Nach dem Anschlag auf „Charlie Hebdo“ ist die Frage nach Pressefreiheit in aller Munde. Wo liegen ihre Grenzen? Was darf publiziert werden? Unsere Redakteurin Natalia ist während des Auslandssemesters in Paris nah am Geschehen und berichtet von ihren Eindrücken und der Diskussion, die sich für sie – und irgendwie für uns alle – daraus ergeben hat. Kommentar von Natalia Oglanova.
In meiner französischen Mensa gerieten eine Freundin und ich kürzlich in eine rege Diskussion über Pressefreiheit. Der Anlass dafür dürfte allen klar sein, die die Nachrichten des Vortages verfolgt hatten: Das bewaffnete Attentat auf Mitarbeiter_innen des französischen Satire-Magazins „Charlie Hebdo“ ließ viele in Schock und Empörung zurück. Ein französisches Onlineblatt bezeichnet es als „das größte Attentat in Frankreich seit Ende des algerischen Kriegs“ und Journalist_innen der deutschen „Zeit“ fragen sich, ob sie in ihrem Redaktionsbüro aus Glas in einem Erdgeschoss des Berliner Regierungsviertels überhaupt noch sicher seien.
Die Ausgaben vieler Zeitungen erschienen am Donnerstag nach dem Anschlag nicht nur hier in Paris ganz in schwarz. An jenem Donnerstag stolperte ich mitten in eine Schweigeminute, die für die Opfer des Attentats auf dem Campus abgehalten wurde. Der Hashtag #jesuischarlie ziert etliche Posts. Und nun, während die erste Fassungslosigkeit noch andauert, sitzen meine Freundin und ich in der Mensa und diskutieren.
Für sie, die in Prag eine britische Privatschule besucht hatte, sind Pressefreiheit und political correctness untrennbar miteinander verbunden. Und auch für uns als kritische Zeitschrift erscheint die Frage relevant: Darf alles gesagt und veröffentlicht werden? Bis einer weint? Bis sogar Menschen sterben?
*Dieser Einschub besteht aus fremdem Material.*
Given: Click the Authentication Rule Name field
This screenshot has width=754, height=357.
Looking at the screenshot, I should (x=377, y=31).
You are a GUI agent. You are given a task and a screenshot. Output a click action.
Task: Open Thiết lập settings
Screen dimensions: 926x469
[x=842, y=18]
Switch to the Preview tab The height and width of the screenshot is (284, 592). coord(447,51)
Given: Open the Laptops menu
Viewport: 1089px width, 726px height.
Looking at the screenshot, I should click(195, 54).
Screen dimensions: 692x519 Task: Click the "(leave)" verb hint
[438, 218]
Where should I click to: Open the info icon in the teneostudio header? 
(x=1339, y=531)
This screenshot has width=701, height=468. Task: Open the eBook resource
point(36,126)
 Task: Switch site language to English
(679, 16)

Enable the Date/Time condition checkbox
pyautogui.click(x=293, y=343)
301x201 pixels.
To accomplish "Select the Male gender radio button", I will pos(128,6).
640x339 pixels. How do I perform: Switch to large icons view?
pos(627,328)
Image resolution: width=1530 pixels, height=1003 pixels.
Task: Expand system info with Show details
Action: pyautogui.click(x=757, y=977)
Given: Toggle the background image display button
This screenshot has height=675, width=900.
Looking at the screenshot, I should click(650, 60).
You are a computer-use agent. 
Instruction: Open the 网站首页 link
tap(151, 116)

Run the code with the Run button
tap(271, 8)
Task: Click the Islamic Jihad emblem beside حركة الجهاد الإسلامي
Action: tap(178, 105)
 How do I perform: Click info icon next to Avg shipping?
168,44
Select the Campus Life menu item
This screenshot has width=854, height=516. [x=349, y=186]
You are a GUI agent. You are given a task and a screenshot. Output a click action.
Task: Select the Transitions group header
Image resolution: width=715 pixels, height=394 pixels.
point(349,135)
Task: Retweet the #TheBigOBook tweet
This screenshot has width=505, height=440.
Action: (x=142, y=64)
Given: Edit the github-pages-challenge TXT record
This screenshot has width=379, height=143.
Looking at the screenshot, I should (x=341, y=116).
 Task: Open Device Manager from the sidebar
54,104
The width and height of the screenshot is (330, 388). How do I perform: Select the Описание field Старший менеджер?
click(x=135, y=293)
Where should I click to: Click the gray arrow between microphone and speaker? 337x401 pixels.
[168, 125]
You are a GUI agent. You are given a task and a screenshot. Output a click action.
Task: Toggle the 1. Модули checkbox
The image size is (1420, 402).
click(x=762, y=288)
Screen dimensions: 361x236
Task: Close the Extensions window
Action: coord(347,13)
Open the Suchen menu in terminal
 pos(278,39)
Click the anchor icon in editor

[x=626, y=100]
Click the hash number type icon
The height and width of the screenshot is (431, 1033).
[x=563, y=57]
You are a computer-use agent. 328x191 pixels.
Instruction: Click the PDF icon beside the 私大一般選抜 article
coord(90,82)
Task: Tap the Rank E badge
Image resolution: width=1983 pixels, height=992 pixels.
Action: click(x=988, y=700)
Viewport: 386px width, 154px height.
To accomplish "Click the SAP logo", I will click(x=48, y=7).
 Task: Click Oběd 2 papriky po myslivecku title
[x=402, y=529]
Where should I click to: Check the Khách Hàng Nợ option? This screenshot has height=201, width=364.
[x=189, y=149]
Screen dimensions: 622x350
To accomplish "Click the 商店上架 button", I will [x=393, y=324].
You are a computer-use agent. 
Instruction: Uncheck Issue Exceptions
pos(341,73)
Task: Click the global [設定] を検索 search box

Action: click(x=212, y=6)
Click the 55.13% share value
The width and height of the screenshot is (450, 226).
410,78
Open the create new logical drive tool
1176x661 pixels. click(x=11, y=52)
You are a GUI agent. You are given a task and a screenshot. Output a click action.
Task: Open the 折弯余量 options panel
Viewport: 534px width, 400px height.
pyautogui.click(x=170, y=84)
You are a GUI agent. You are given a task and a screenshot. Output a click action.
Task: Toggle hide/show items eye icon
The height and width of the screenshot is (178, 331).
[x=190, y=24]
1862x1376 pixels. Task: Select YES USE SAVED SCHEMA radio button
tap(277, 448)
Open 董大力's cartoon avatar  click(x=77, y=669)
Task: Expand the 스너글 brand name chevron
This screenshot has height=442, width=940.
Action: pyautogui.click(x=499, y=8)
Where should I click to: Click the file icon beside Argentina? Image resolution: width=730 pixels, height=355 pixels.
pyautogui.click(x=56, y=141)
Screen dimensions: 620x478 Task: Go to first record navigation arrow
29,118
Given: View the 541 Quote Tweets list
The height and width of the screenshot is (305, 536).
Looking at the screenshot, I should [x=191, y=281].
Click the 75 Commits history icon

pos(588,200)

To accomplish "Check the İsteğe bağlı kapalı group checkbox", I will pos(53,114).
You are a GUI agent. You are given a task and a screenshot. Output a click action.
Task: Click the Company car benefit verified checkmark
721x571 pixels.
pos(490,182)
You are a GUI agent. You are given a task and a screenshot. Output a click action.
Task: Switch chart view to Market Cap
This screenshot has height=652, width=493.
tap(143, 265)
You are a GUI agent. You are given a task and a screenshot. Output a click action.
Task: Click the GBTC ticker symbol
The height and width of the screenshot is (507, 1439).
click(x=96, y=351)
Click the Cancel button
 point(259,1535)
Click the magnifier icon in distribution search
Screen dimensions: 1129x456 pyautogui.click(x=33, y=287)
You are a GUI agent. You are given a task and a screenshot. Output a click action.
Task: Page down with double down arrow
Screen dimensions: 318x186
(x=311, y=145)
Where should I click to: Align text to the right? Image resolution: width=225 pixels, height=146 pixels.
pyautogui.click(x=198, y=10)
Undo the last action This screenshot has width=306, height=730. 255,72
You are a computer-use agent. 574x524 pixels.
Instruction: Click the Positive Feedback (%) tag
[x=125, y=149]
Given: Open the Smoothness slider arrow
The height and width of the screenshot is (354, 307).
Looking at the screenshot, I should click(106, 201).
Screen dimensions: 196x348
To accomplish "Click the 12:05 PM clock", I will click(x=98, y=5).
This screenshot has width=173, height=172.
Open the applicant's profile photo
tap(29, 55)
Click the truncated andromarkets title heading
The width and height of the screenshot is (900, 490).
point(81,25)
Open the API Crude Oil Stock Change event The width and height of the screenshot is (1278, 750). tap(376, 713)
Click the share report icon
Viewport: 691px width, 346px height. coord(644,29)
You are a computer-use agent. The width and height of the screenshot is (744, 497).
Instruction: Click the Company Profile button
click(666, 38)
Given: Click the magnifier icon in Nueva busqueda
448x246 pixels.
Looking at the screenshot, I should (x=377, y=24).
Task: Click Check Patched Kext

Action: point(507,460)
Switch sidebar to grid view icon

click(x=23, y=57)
Meine tschechische Freundin hat vorgeschlagen, den Begriff political correctness einmal probeweise durch Empathie zu ersetzen. Die Frage ist somit nicht, was mensch überhaupt noch sagen darf, sondern simpel – was das mit einer oder einem macht. Doch wie viel Empathie können wir mit Terrorist_innen überhaupt haben? Vielleicht sind Karikaturen für die Angegriffenen manchmal wirklich mehr als Karikaturen. Vielleicht empfinden sie diese teilweise als Spitze des Eisbergs in einer Gesellschaft, in der sie sich prinzipiell belächelt fühlen.
Doch wirkliche Muslim_innen sind nie Terrorist_innen. Und keine Verletzung der Welt rechtfertigt einen Mord. „Charlie Hebdo“ ist ein Satiremagazin, ähnlich der deutschen „Titanic“. Während manche diskutieren, ob Karikaturen, die religiösen Fanatismus durch den Kakao ziehen, im Kommentarteil einer seriösen Tageszeitung gedruckt werden sollten, dürfte sich die Frage besonders bei einem ausgewiesenen Satiremagazin gar nicht erst stellen.
Natürlich erfordert Pressefreiheit auch Respekt vor anderen Weltanschauungen. Aber kann die empathische Alternative wirklich nur darin bestehen, mögliche Provokationen um jeden Preis vermeiden zu wollen? Wir als Schreibende könnten natürlich versuchen, heikle Themen so gut es geht zu umgehen. Aber Kritik muss scharf genug sein dürfen, um in der Überspitzung zu zeigen, was sonst unklar bliebe – um somit vielleicht positive Veränderungen zu bewirken. Vor allem darf darf sie nicht einfach nur zum Selbstzweck geraten.
So wie „Charlie Hebdo“ durch Humor und Satire Kritik übt, so versuchen es auch wir als speakUP in unserem kleinen Rahmen – ob in Fragen der Stadt- und Landespolitik oder direkt hier an der Hochschule. Und diese Möglichkeit sollten wir um jeden Preis schützen. Sonst bleibt ja alles beim Alten.
Auch wenn es frustrierend ist: „Je suis Charlie“ ist vielleicht wirklich das Einzige, was noch zu sagen bleibt.